I wish you'd ask your mother about the revolutionary connection.  Mrs. Richardson says that her mother, Omega Melton Gerald, was a member of the DAR in Waco.  Seems they had a big fuss, and it was about to involve the husbands, and some of them were Judge Gerald's best friends, so he asked his wife to quietly get out of the Chapter - which she did.    Mrs. R is a member of the UDC and the Daughters of the Republic of Texas, and I don't think she would have gotten the organizations confused, but I cannot find Mrs. Gerald's name in the early memberships in the lineage books up at the Capital, nor anyone joining on Benj. Anderson's services back about that time.  If you could help about that, it would be fine, because if Mrs. Gerald was a member that establishes his services.  If you could find out the name of the Regent or Registrar of the DAR Chapter there and let me have it. I do not mind writing them, because it would be in their old records if it was the DAR to which Mrs. R. referred. We have found one Benj. Anderson in a Va. Book at the capital who was a Lieut. and if that is ours then his service is there, but if we can find any of the
kin who belong on his services it puts the record there in Washington for all time.  That is one reason I want to get all my lines fixed up so that no matter if you die or your things burn up or what, the record is safe.  Mr. Kemp gave (or rather had sent) Julius some blanks to be filled out for membership in the Sons of the
Republic of Texas, and we'd like him to belong, but our information is so inadequate. He could get in on account of Mrs. Richardson and Cousin Mattie belonging, but where it says tell all about your ancestor etc.  we know very little to tell.  When the record is a permanent one we'd rather have it contain everything we can find out to put down.

 

I am enclosing what the estate order said.  Since the records at Nacogdoches go back so far we could doubtless find many interesting things there when we ever get time to back there.    I shall be glad to send you anything further we get, and will appreciate it if you can investigate the items mentioned above.  If you can tell me if Mrs. Matthews (Mrs. Peevey's daughter) is still living (was 10 years ago), and if you know anything about those two books Mrs. Peevey was going to write.  Also, what about Benj. Anderson's Revolutionary connection - and if your mother knows that Mrs.
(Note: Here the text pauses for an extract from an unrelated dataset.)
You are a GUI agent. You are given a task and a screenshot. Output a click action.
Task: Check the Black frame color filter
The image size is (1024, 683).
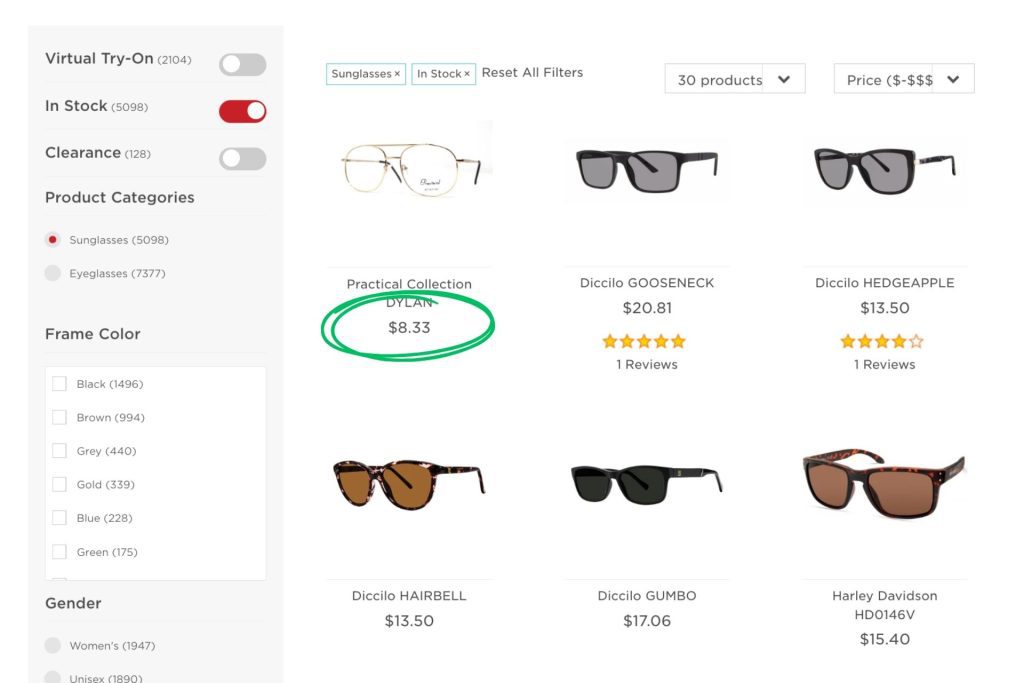pyautogui.click(x=60, y=384)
Gerald was a member of the DAR there in Waco.    Also if you can give me the name of some Waco DAR to whom I could write to see what their records show.  These things will be of mutual help to us, or I wouldn't be asking you to do so much.

 

I trust by now that you and the boys have gotten good jobs and that all the family is well and happy.  I appreciate the good "start" you gave us on the Andersons and trust that I shall have more to send you before long.